Statistical Analysis
In the simulation study, automated BSI values were obtained for all the simulated bone scans and compared with the known standard, the phantom BSI, to assess analytic accuracy and precision. A linear regression model and Pearson correlation testing were used to evaluate the accuracy of the automated BSI values compared with the phantom BSIs for the first set of 50 simulated bone scans. To confirm the method linearity, we tested the assumptions regarding residuals normality (Shapiro–Wilk test) and the method’s homoscedasticity. Once the linear model was confirmed, the linear regression parameters were estimated, including a correlation coefficient (r), at a 95% confidence interval. In the second set of 50 simulated bone scans, the coefficient of variation and SD were used to determine the precision of the automated BSI at 5 different levels of the phantom BSI.

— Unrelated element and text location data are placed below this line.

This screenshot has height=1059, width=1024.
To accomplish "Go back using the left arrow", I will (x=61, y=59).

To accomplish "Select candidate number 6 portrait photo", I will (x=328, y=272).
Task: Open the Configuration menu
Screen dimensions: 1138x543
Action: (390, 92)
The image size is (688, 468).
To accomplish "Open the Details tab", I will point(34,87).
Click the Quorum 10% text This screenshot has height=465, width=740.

In the repeat bone scan study, the automated BSI was measured from both bone scans. The difference between the 2 automated BSI interpretations was calculated to compare the reproducibility threshold with the preanalytical variability of the routine clinical bone scan. The mean and SD of the difference between the automated BSI interpretations were used to calculate the upper confidence limit, or the 95th percentile value. This value represented the automated BSI reproducibility threshold for assessing consistent measurements of the changes in bone scans.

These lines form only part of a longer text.